[Short exercise]
Convert the portion of the records that begins with the line containing "Select the 0x00E start offset cell" and continues through the end of the records into a JSON list of strings, one string per line, with blank lines and pictures omitted.

Stored items:
════════════════
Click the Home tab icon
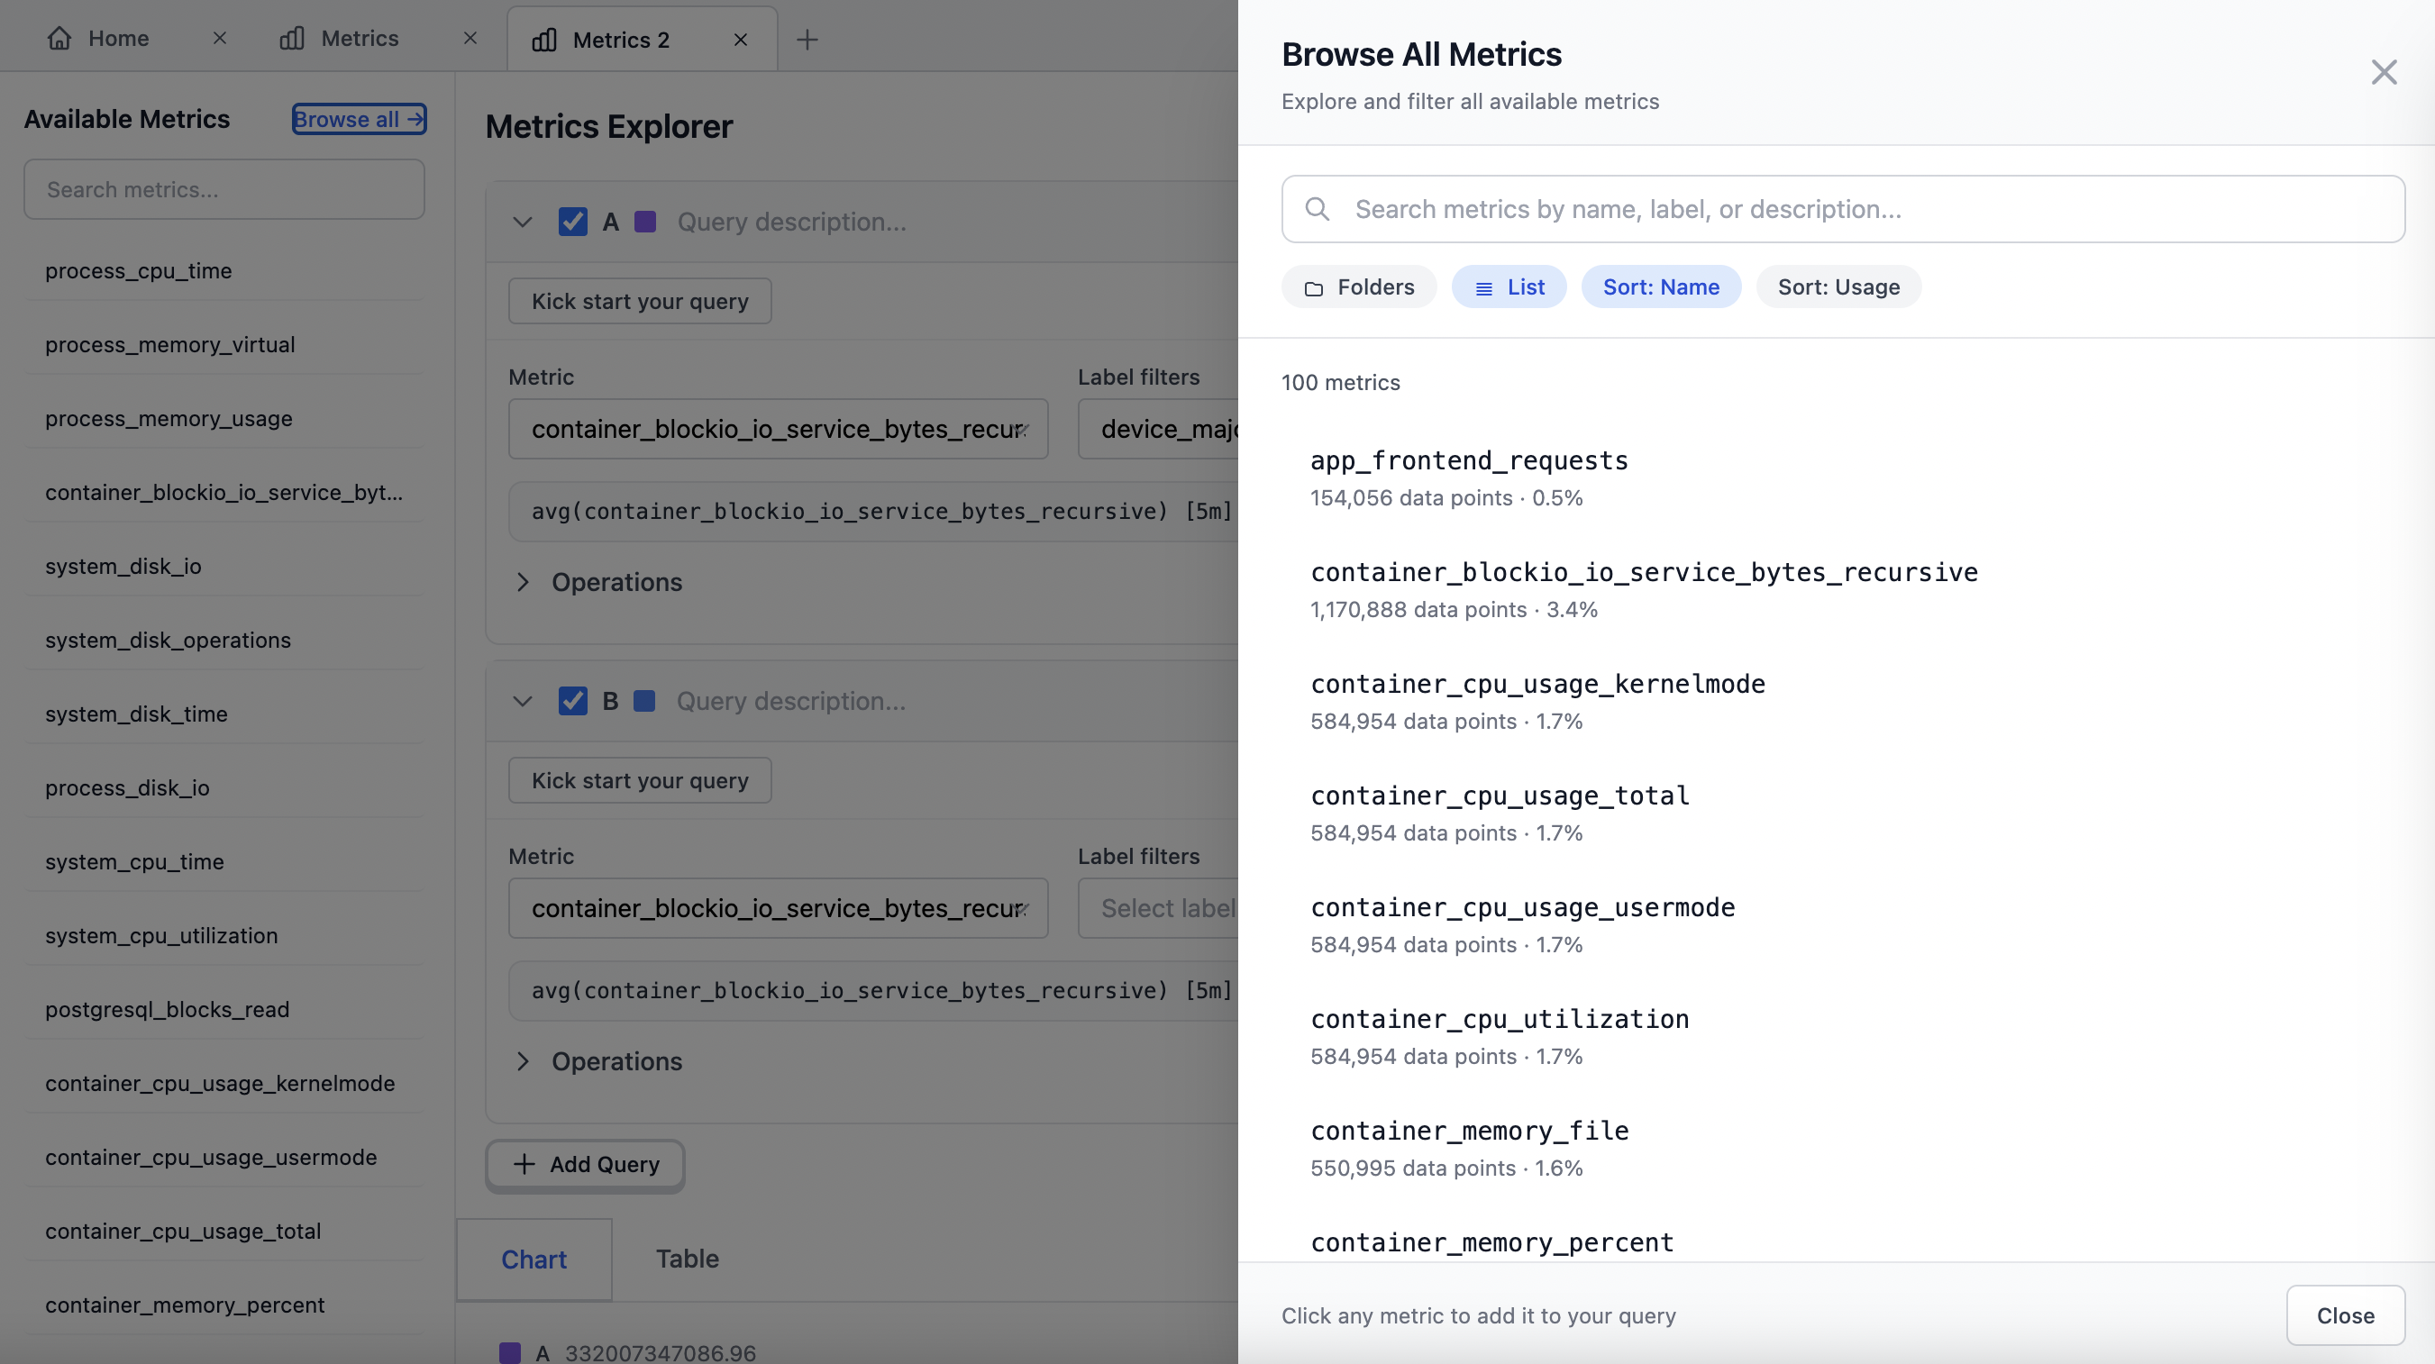This screenshot has height=1364, width=2435. [x=59, y=38]
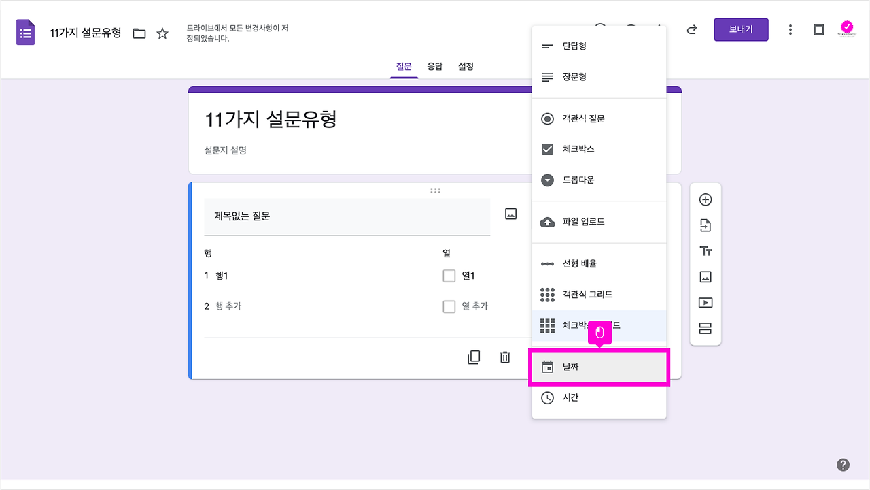The image size is (870, 490).
Task: Select the import questions icon in the sidebar
Action: click(706, 225)

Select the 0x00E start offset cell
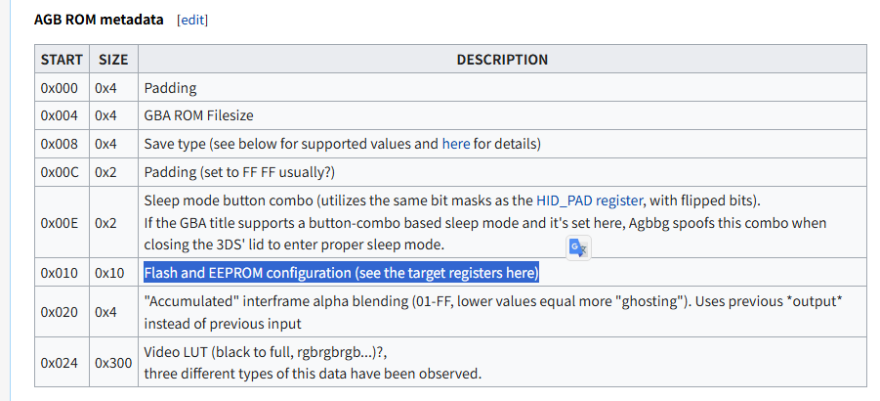coord(62,222)
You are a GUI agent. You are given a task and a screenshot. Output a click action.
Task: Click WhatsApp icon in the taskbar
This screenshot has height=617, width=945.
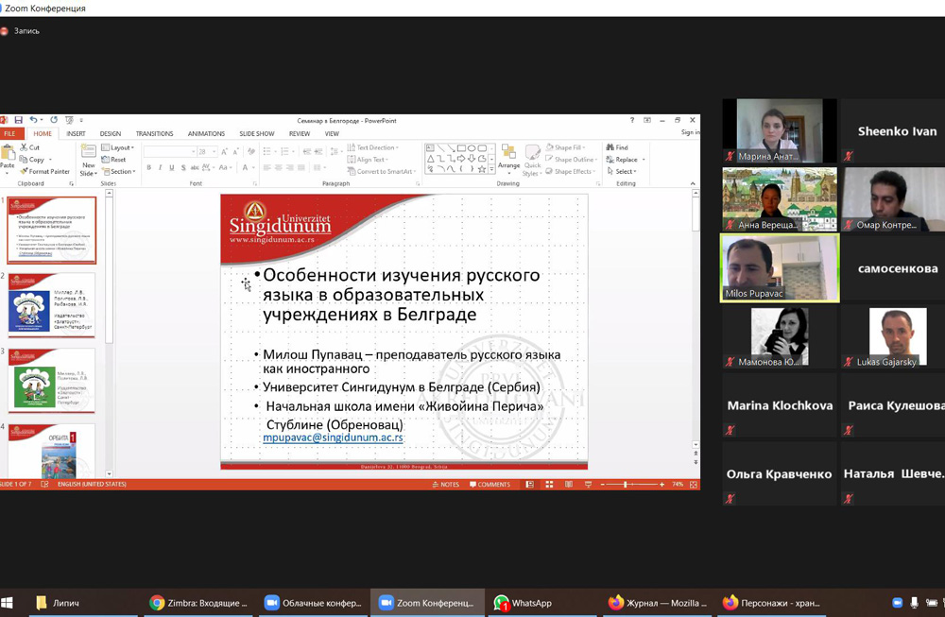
════════════════
[Correct answer]
[
  "Select the 0x00E start offset cell",
  "coord(62,222)",
  "You are a GUI agent. You are given a task and a screenshot. Output a click action.",
  "Task: Click WhatsApp icon in the taskbar",
  "This screenshot has height=617, width=945."
]